I hereby pledge that I will not pay, and I will face whatever the consequence may be, but I have had enough of highway robbery!

----------

Miro Bagrov (29-Oct-13)

----------


## ians

I am with Dave S on this one, (except the part that he will not pay) everyone will end up paying, talk is cheap and so are email petitions, you don't see thousands of black people sending emails, they gather, dump, burn and kill, but at least they get results. If you really want to see change in this country you need to get up from your computer, media device and make it happen.

This is why we don't have a crime problem in this country yet, people are still to comfortable.

It is just a matter of time and all the roads will have E- toll, so get use to it, the longer you stall it the more you are gona pay, The court cases and equipment standing idle is costing someone a kak house full of money which is going to be recovered some how, either toll fees, additional petrol taxes, or some other form of tax.

----------


## Patk

I can't see how we can capitulate to this situation. It will just result in the powers that be implementing systems as and when they want to.
I believe that a resistance must be made to whatever level can be sustained to prevent this form of abuse.
The toll fee that is being caped at is in excess of 25% of the minimum wages of the majority of workers in this country.
Big business not standing up to this indicates that they have already made the decision to pass the costs on to users. Inflation here we come.
I think that the unions have got this one correct.
Resist wherever possible, is what I believe and would encourage others to do the same.
United we stand but divided we fall.
Pat Kelly

----------


## Justloadit

The words "I will not pay" are going to fall on deaf ears, as this becomes a civil debt, which in the end can lead to a criminal record.
The other words "
We also need to stand together against Fuel Hikes, taxes, and whatever scam they come with in the future. " are hogwash,

How you gonna stop a fuel hike? not buy fuel - BS
You not gonna pay your tax? BS you will be hunted down by SARS

Yes we can make SANRAL's life very difficult to collect the eTolls, and we must make every effort to make this so.

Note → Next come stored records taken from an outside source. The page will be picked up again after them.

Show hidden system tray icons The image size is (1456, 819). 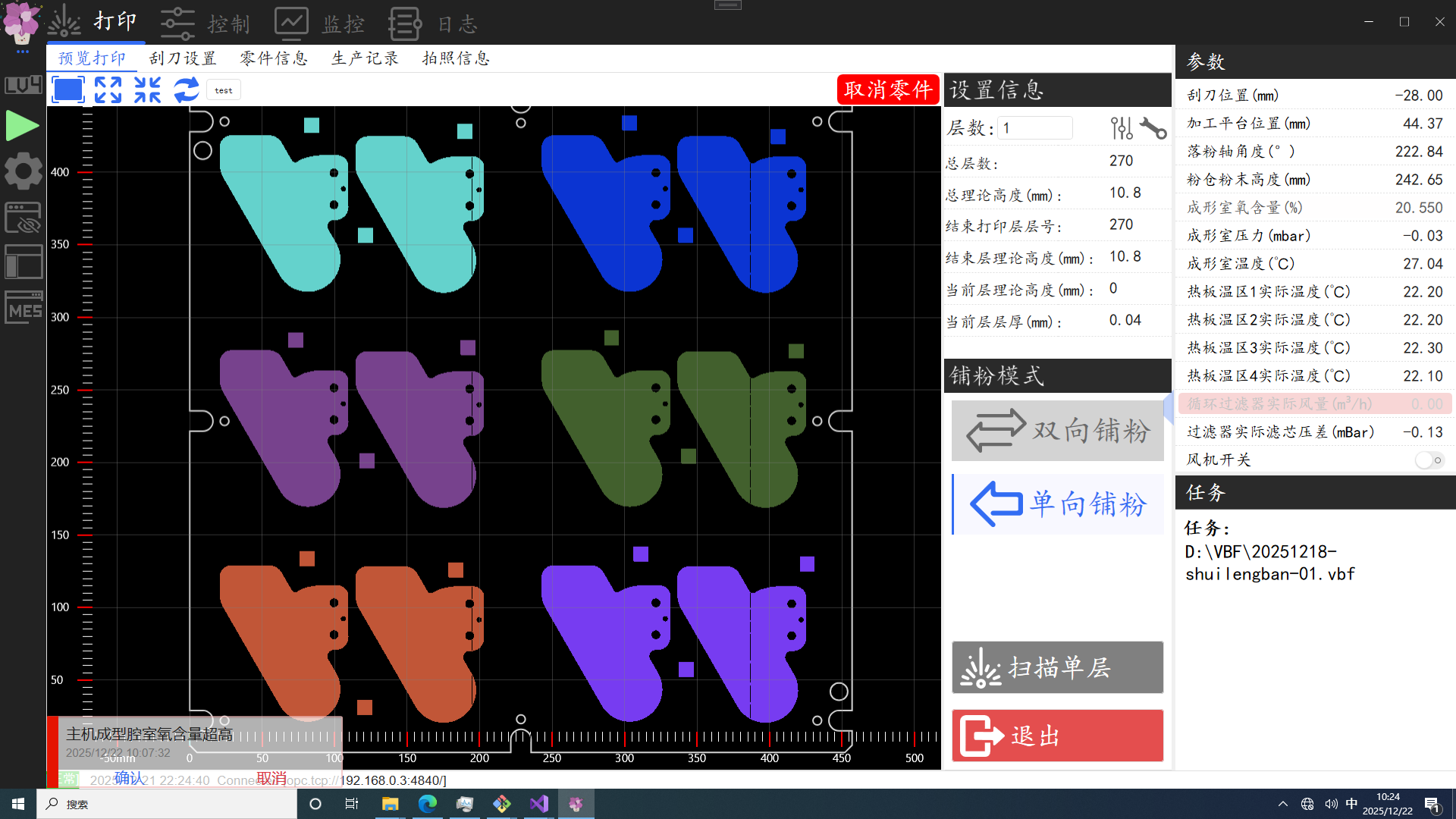coord(1283,804)
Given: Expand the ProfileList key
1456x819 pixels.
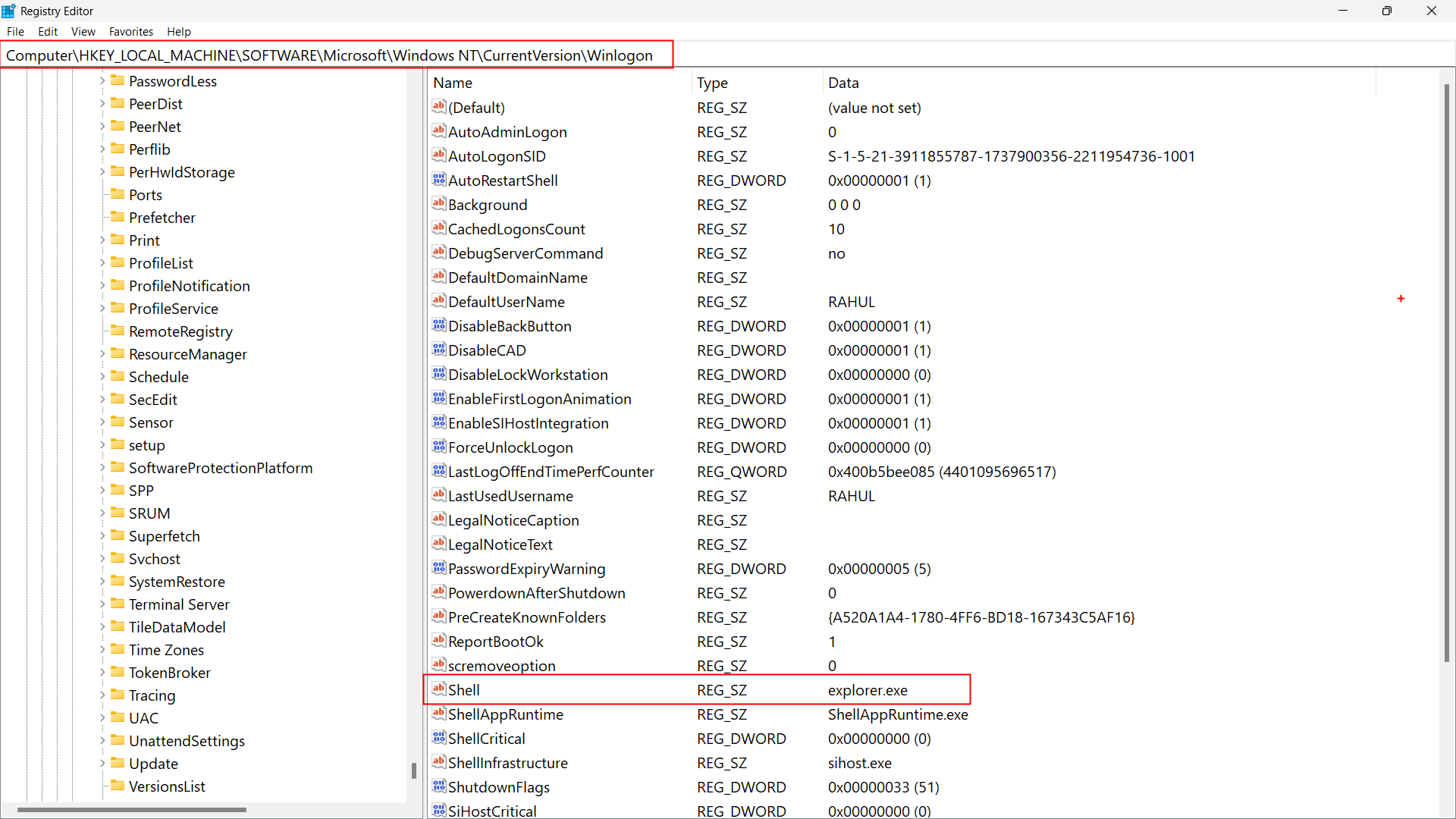Looking at the screenshot, I should point(102,263).
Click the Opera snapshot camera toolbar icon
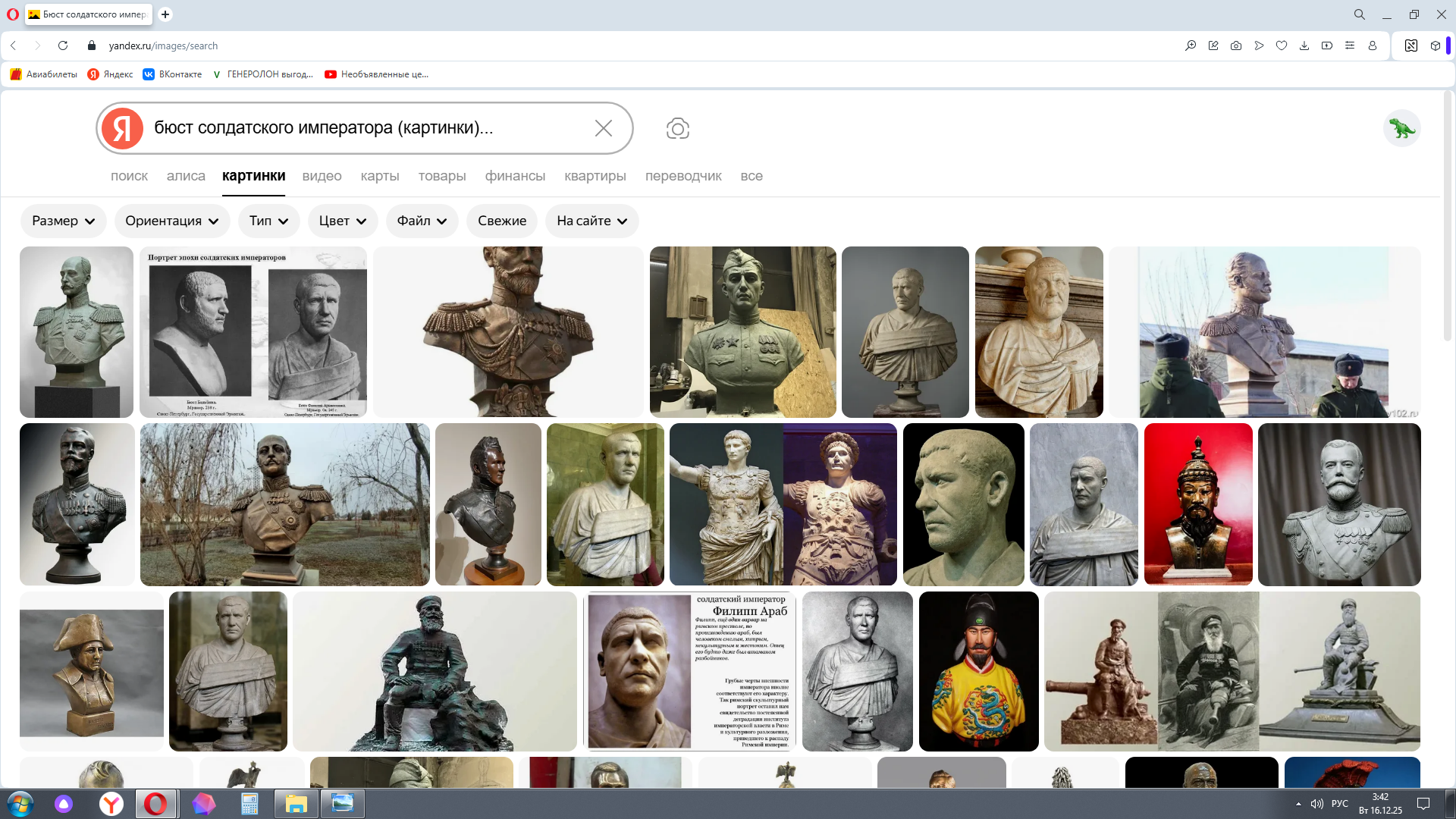 click(x=1236, y=46)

Many business are buying into the eTolls simply to maintain their business on going, the fact that the CEO's personally may not agree is another matter.

I have a 20 year old daughter who s is very naive and impressionable and has to travel on the highways to college, who is going to defend her if at some stage SANRAL decides that they going to have a road block and arrest all who go through, throw her in jail over night. Whilst this is unlawful and would be thrown out of court, who is going to carry the emotional scars that have been caused by the incarceration and what ever happens behind those bars?

As far as I am personally concerned, I am not going to buy an eTag and make every effort to make SANRAL's life difficult, but when it comes to my daughter's well being, that is a different story.

What is going to happen is that there is going to be a 5 to 20% increase in all goods, simply because the volume of goods transported by road are phenomenal, and business will simply add the cost to their goods prices.

The statement that the government makes that it will not affect the poor is total horse sh!t, as the food and cloths that they consume, travel by road and do not get delivered in buses and taxis.

mmm... there's a good idea, register as a taxi or a bus and then use it as a delivery vehicle... that should screw them!

----------


## Dave S

> I have a 20 year old daughter who s is very naive and impressionable and has to travel on the highways to college, who is going to defend her if at some stage SANRAL decides that they going to have a road block and arrest all who go through, throw her in jail over night. Whilst this is unlawful and would be thrown out of court, who is going to carry the emotional scars that have been caused by the incarceration and what ever happens behind those bars?


I think it is even more sinister than that, being arrested and tossed into a jail is tantamount to a death sentence, especially if you are a white South African, before the issue even gets to court you will already be as good as dead, the ANC knows this and will use it as leverage to get you to pay. We are being forced to pay by the fact that we value our families above all else. It's not going to be long before price fixing by the government, that allows individuals below a certain income to buy commodities at reduced prices, this will, no doubt, hold their majority vote.

----------


## wynn

Some techie must clone JZ's e-tag and sell it to everybody, imagine the surprise?

Seriously get a clone of some government department's tag and let them foot the bill.

----------


## Justloadit

I wonder if our finance minister, since he has been cutting all this extra wastage of money in the government circles will place in the minister's handbook, that all ministers must also pay eTolls out of their personal incomes.

----------


## HR Solutions

> I wonder if our finance minister, since he has been cutting all this extra wastage of money in the government circles will place in the minister's handbook, that all ministers must also pay eTolls out of their personal incomes.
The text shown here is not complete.